São oito quilómetros de palmeiral — umas 60000 árvores — alimentado por poços cujas roldanas em funcionamento criam a chamada Canção do M’Zab, fazendo inveja a Moufdi Zakaria, poeta mzabita de Beni-Isgen que compôs o hino nacional argelino. Progressivamente, outra música se impõe, pautada por bombas a motor. Fruta, cereais e vegetais crescem sob as palmeiras.

Nos arredores, gravuras diversas mostram a presença de antigas tribos. Aqui, todo o cenário é inspirador.

Explorar o Sara

Dos mais emblemáticos do planeta, o deserto do Sara está a mudar.
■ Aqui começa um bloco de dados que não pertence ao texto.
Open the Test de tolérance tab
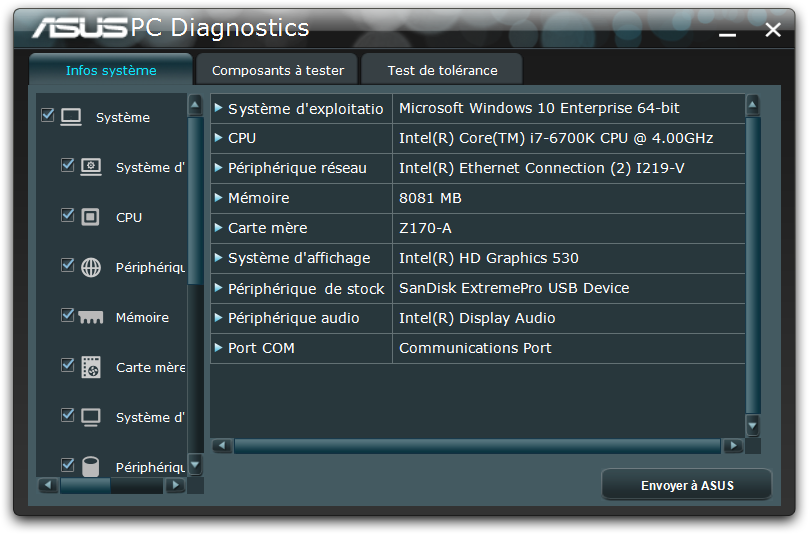 (x=442, y=70)
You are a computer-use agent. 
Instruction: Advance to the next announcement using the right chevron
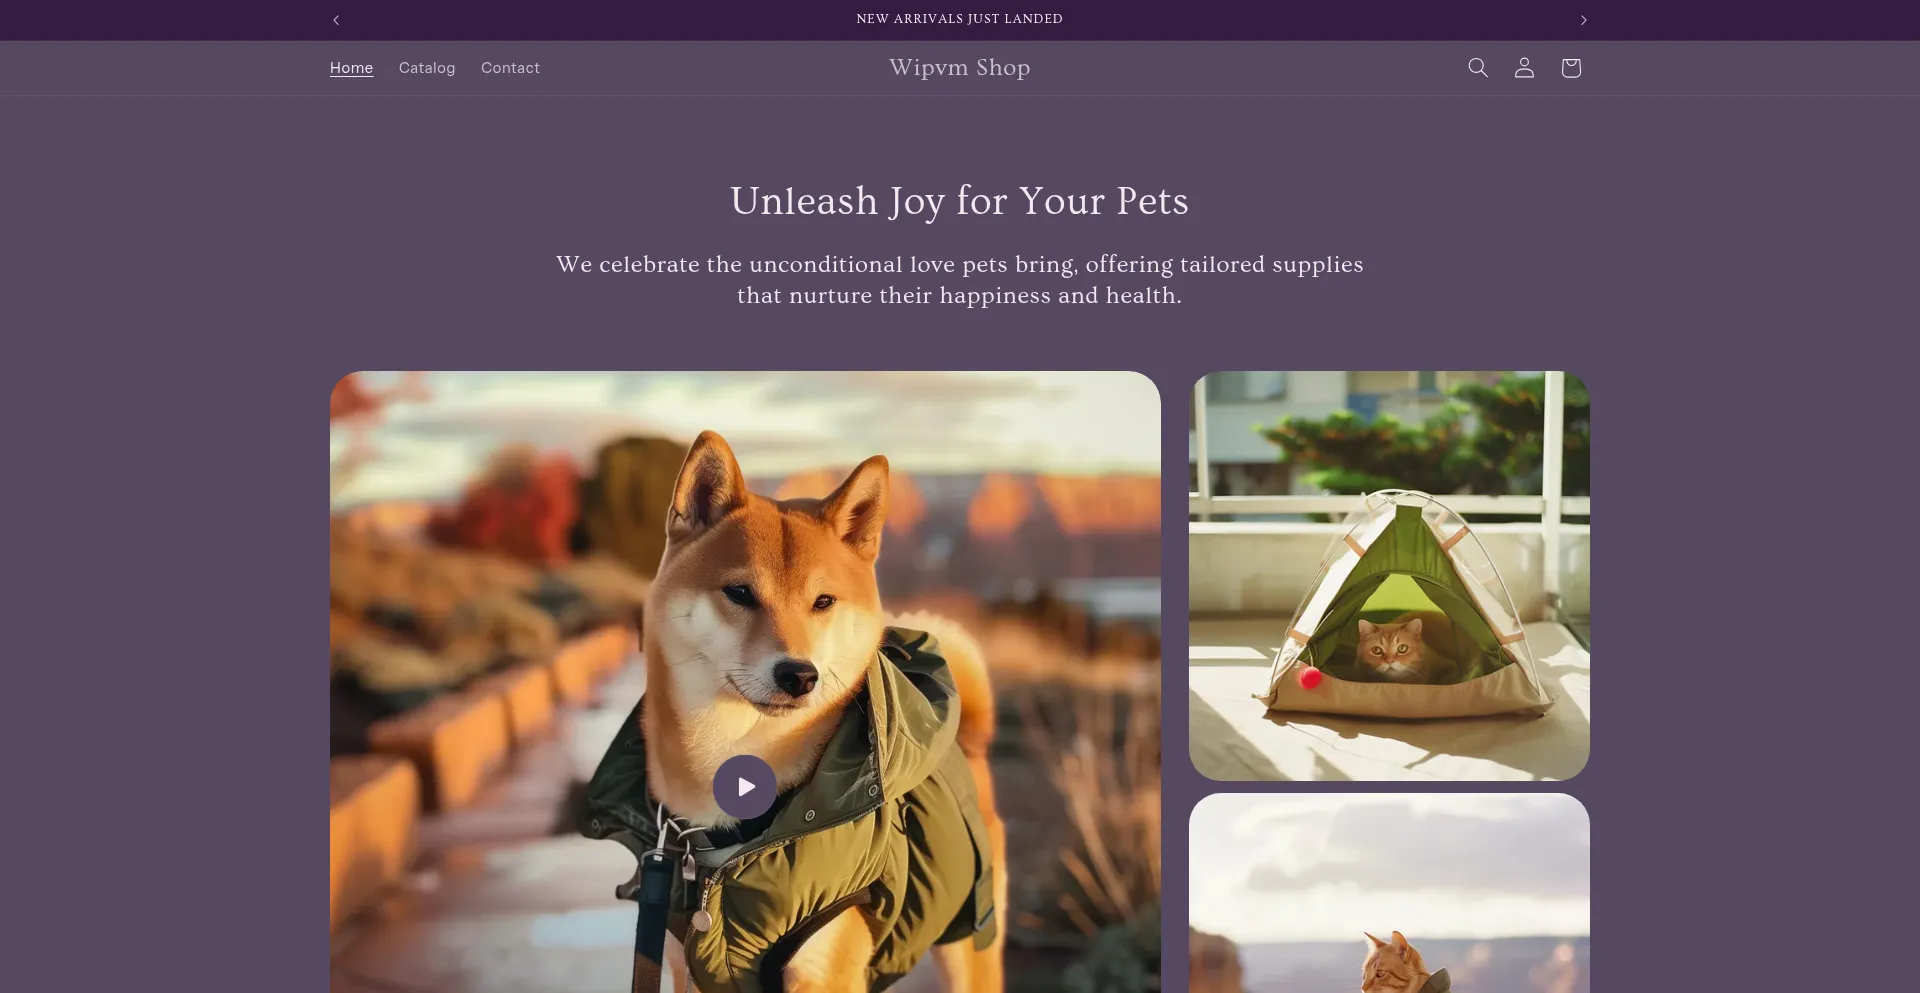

Não precisamos de nos afastar demasiado para encontrarmos, no meio de total aridez, projectos agrícolas em formas de gigantes círculos verdes que são vistos desde o espaço. 

Explorando o Sara uns 270 quilómetros para sul, El Menia alberga uma igreja católica em terra de ninguém. Mais do que o edifício, a impressionante história e viagens de um missionário numa época em que os perigos eram bem maiores e a mobilidade uma romântica ilusão.

Nos arredores, há paisagens imponentes capazes de apaixonar qualquer experiente fotógrafo. Há um lago e abruptas dunas sem fim. E um nómada e dois camelos a cruzarem, lentamente, o horizonte. Contemplamos. E registamos.

Nesta Argélia do sul os Verões são excessivamente quentes, com as temperaturas a poderem chegar aos 45º, enquanto os Invernos são serenos, embora os termómetros possam baixar aos 5.º. Esta terra inóspita também nos brinda com tempestades de areia, entre Março a Maio.

Todas as Primaveras, decorre em Metlili-Chaamba, a uns 30 quilómetros de Ghardaia, o Day Mehr: gente de todo o país junta-se para célebre corrida de camelos. Em Março e em Abril há um importante festival de tapetes.

Antropólogos, arquitectos, investigadores e historiadores sucedem-se neste fantástico M’Zab. Ávidos da sua riqueza cultural, antropológica e arquitectura singular. Ler este artigo é como contemplar a encantadora Ghardaia através de um único olho. Por que não fazer (já) a mala e experienciá-la com ambos?